XXIV

UN domingo por la mañana, al levantarse, vio Fernando en casa a la otra hija de su patrona y hermana de Adela. Iba Teresa, la educanda del Colegio de Doncellas Nobles, todos los domingos a pasar el día con sus padres.

Mientras Ossorio se desayunaba, doña Antonia le explicó cómo logró conseguir una beca para su hija en el Colegio de Doncellas Nobles, por medio de don Pedro Nuño, que había hablado al secretario del arzobispo, y lo que había pagado por el equipo y la manera de vivir y demás condiciones de la fundación del Cardenal Silíceo.

El tener la chica en este Colegio halagaba a doña Antonia en extremo. Para ella era un bello ideal realizado.

Mientras doña Antonia daba todas estas explicaciones, que creía indispensables, entraron sus dos hijas, Adela y Teresa, la colegiala, la cual en seguida adquirió confianza con Ossorio.

—Tienen que ser hijas de Toledo para ir al Colegio —seguía diciendo doña Antonia—; si salen para casarse, las dan una dote, y si no se pueden casar, pasan allí toda su vida.

—No seré yo la que pase la vida allá con esas viejas —replicó Teresa, la colegiala—. ¡Que las den morcilla a todas ellas!

—Esta hija… es más repicotera. ¿Pues qué vas a hacer si no te casas?

—¡Cómo me casaré!

Teresa, la colegiala, era graciosa; tenía la estatura de Adela, la nariz afilada, los labios delgados, los ojos verdosos, los dientes pequeños y la risa siempre apuntando en los labios, una risa fuerte, clara, burlona; sus ademanes eran felinos. Repetía una porción de gracias que sin duda corrían por el Colegio, y las repetía de tal manera, que hacía reír.

A las primeras palabras que le dijo Fernando, le interrumpió ella diciéndole:

—¡Ay, qué risa con usted y con su suegra!

Teresa contó lo que pasaba en el Colegio.

La superiora era perrísima; la rectora también tenía más mal genio. Entre las mayores había una que dirigía la cocina, otras, las labores.

—Pero ¿viven ustedes todas juntas, o en cuartos?

—Cada una en su cuarto, y no nos reunimos más que para comer y rezar. ¡Es más aburrido!… Cada cuatro jóvenes tienen una mayor que las dirige, a la que llamamos tía.

—Y usted, ¿qué piensa hacer? ¿Salir del colegio, para casarse o meterse monja?

—Sí, monja… de tres en celda —replicó Adela, creyendo que la frase debía de tener mucha malicia.

—Yo quisiera casarme —dijo Teresa— con un hombre muy rico.
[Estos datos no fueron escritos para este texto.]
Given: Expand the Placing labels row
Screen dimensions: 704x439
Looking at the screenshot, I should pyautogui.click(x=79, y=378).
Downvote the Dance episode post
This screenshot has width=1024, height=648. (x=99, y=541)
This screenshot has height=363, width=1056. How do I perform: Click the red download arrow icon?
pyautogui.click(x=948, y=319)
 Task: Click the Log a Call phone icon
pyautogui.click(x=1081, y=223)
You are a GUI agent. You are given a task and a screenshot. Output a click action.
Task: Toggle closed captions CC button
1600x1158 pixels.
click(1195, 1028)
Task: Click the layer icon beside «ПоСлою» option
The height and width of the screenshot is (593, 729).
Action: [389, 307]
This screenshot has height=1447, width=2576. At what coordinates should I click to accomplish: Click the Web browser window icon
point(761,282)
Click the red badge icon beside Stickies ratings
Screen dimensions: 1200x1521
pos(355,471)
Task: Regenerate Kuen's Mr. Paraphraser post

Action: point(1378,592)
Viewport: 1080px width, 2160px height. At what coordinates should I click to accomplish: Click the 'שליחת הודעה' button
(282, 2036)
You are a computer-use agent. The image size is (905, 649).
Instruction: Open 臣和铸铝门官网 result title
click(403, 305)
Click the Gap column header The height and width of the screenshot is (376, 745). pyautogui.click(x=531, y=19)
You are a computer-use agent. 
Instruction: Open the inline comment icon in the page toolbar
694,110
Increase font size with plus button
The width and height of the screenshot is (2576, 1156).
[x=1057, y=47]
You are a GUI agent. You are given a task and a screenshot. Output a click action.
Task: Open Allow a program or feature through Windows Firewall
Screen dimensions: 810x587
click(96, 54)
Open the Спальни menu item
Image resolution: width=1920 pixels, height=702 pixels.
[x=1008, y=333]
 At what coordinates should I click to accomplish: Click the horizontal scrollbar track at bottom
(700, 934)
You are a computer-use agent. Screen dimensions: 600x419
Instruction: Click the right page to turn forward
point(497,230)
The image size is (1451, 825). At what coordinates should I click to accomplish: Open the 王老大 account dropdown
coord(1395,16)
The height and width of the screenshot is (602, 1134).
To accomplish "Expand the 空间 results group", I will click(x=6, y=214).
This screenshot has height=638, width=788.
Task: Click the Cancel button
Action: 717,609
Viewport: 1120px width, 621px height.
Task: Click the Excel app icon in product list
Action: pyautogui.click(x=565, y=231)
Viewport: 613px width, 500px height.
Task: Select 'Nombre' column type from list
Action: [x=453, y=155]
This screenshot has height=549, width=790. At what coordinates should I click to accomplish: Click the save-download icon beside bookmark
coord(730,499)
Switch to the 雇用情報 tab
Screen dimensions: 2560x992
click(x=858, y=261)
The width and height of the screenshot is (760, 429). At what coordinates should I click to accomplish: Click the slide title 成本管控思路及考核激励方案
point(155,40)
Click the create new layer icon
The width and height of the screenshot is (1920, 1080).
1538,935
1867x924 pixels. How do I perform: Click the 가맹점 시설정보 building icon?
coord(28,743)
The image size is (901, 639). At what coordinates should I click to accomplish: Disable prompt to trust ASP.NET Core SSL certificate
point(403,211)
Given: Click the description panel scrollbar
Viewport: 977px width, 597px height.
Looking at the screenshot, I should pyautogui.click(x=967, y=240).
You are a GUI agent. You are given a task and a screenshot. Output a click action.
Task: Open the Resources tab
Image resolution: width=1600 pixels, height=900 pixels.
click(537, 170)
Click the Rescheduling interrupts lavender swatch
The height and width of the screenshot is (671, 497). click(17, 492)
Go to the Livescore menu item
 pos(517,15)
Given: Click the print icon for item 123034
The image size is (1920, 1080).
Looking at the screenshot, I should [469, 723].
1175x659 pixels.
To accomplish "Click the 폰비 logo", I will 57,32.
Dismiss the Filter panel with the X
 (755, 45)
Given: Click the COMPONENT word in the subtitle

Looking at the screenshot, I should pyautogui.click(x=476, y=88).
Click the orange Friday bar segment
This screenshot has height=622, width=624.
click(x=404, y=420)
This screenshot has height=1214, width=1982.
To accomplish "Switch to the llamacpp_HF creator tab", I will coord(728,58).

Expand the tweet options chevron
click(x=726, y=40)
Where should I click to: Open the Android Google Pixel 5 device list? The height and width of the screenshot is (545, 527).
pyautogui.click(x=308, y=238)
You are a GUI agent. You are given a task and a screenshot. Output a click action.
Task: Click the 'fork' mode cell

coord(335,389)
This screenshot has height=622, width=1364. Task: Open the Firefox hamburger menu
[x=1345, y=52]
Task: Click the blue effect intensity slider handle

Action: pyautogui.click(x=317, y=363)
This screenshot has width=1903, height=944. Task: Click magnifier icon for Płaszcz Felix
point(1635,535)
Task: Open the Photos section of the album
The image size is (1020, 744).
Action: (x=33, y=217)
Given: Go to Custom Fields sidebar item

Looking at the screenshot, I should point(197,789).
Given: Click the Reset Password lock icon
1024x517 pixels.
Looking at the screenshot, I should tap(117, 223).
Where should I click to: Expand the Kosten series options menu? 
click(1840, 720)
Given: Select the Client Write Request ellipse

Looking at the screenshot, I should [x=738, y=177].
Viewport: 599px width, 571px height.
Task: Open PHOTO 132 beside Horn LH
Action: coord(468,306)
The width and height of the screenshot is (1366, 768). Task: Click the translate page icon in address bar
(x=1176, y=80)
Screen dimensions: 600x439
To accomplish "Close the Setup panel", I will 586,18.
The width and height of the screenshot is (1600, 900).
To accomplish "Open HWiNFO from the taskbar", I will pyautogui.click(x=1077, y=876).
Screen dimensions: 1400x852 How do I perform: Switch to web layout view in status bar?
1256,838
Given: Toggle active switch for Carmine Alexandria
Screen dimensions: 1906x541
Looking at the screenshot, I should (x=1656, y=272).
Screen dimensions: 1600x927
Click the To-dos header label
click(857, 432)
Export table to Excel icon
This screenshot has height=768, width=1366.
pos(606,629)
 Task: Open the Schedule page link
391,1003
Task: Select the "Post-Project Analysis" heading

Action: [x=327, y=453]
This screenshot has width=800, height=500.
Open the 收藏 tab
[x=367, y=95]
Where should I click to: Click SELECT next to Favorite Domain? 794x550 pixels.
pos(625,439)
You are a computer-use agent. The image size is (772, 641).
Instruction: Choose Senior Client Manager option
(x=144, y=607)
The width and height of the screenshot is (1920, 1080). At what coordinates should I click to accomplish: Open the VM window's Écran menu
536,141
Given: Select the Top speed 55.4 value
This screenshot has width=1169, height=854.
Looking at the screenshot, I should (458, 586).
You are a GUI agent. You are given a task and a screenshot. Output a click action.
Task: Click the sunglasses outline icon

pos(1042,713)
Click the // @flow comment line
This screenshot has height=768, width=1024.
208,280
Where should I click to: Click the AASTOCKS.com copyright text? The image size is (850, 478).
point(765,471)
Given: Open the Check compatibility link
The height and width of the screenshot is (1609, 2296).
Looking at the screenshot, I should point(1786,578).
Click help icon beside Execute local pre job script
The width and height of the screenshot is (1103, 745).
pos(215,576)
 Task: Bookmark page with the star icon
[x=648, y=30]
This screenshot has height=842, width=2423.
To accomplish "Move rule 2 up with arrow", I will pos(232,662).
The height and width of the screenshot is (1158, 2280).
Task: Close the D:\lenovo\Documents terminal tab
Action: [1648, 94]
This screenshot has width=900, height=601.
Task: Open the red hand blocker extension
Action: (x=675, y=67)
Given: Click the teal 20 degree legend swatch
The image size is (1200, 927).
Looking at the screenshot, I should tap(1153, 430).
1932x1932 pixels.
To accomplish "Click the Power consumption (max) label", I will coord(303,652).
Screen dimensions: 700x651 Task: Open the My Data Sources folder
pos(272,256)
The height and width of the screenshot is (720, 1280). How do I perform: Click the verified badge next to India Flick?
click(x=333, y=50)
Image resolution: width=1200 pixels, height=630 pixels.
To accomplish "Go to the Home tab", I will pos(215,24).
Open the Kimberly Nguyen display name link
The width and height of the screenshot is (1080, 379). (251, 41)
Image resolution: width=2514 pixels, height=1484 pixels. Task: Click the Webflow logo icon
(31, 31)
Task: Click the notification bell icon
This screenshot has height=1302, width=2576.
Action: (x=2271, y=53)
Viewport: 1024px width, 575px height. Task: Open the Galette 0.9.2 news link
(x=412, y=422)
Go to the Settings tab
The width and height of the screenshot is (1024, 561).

A mí me entusiasman las batas de color de rosa, y las perlas y los brillantes. Luego, riéndose, añadió: —¡Ya sé que no me casaré sino con un pobretón! ¡Que les zurzan a los ricos con hilo negro!

—Pues yo —manifestó Adela— quisiera una casita en un cigarral y un marido que me quisiera muchísimo, y que yo le quisiera muchísimo, y que…

—Hija, qué perrísima eres —repuso la colegiala, y rodeó el cuello de Adela con su brazo y la atrajo hacia sí.

—Déjame, muchacha.

—No quiero, de castigo.

—¿A que no puede usted con ella? —preguntó Fernando a Teresa, señalando a su hermana.

—¿Que no? ¡Vaya! Y la estrechó entre sus brazos, sujetándola y besuqueándola.

Era aquella Adelita muy decidida y muy valiente, no callaba nada de lo que la pasaba por la imaginación. Volvieron a hablar Teresa y Adela de novios y de amoríos.

—¿Pero qué? —dijo Fernando—, ¿dos muchachas tan bonitas como ustedes no tienen ya sus respectivos galanes…, algún gallardo toledano; alguno de Sonseca?…

—¿Los de Sonseca…? Son más cazuelos —contestó Teresa.

Durante todo el día oyó Fernando la charla de las dos, interrumpida por carreras que daban por los pasillos de la casa, y por no pocas discusiones y riñas. Sobre todo, Adela, aquella muchacha tan valiente y decidida, era muy agradable y simpática.

—Yo no he estado en Madrid —le decía a Fernando antes de marcharse al colegio, con los ojos verdes brillantes—. ¡Debe ser más bonito! —añadía juntando las manos y sonriendo.